Out and Down on Job Front
The Indian farm sector, which produces merely 12 pc of the gross domestic product, employs 46 pc of the country’s workforce. In view of poor job opportunities, the youth try to hang on to agriculture for a handto-mouth subsistence.
Then there is the issue of Micro, Small and Medium Enterprises (MSMEs), which is the backbone of the Indian economy. This sector contributes around 8 pc of Gross Domestic Product (GDP), 40 pc of exports and around 45 pc of manufacturing output. It consists of 40 million units and provides employment to over 120 million. The factors keeping the sector down are myriad laws, archaic regulations and a corrupt bureaucracy. Consequently, enterprises prefer not to scale and remain small. Add to that India’s manufacturing sector that is still grappling with the impact of the demonetisation shocker of 2016, and a poorly planned rollout of Goods and Services Tax (GST) in 2017. The sector has been sluggish for a long time now. Consequently during the last two years, India’s consumer confidence has plummeted, construction has slowed down, factories have shut down and unemployment has gone up. Thus, Indian business has showed little appetite for recruitment.

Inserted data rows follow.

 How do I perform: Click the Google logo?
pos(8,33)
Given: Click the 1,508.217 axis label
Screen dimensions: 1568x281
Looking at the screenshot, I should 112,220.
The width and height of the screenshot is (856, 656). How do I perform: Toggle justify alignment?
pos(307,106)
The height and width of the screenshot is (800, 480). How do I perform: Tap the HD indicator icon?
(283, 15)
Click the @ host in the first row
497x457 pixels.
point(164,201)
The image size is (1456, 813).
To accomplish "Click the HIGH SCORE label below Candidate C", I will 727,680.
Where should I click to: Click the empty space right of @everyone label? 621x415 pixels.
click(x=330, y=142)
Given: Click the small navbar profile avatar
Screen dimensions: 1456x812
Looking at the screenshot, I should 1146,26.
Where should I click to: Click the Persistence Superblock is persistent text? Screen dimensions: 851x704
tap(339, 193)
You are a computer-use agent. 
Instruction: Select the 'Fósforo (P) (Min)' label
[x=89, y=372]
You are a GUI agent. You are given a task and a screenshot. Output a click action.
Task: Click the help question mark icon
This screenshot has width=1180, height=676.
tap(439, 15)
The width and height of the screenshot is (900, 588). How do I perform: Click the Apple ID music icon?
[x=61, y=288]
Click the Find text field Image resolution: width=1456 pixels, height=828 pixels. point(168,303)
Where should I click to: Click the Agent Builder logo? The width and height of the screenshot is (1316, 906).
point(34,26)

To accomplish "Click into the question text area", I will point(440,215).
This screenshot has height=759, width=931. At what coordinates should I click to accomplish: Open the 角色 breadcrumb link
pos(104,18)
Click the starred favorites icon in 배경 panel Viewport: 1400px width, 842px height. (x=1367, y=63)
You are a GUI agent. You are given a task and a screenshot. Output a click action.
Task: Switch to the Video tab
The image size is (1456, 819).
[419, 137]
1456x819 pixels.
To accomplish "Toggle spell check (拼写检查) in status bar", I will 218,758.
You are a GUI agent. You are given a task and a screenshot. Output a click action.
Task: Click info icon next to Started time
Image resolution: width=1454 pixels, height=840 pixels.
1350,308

Poor Global Manufacturing Base
The principle question here is this: why has India not been able to generate enough jobs during the last four years? There are half a dozen factors that impede India’s rise as a global manufacturing base despite the fact that the country is among the most favoured Foreign Direct Investment (FDI) destinations.
A report authored by Tanvee Gupta Jain and Edward Teathe (economists, UBS Investment Bank) is upbeat about the inflow of FDI into India. “We expect annual FDI inflows to India to rise further to around USD 75 billion over the next five years. We believe India will be increasingly recognised as a favoured FDI destination if growth is accompanied by continued structural reforms,” UBS said in a research note.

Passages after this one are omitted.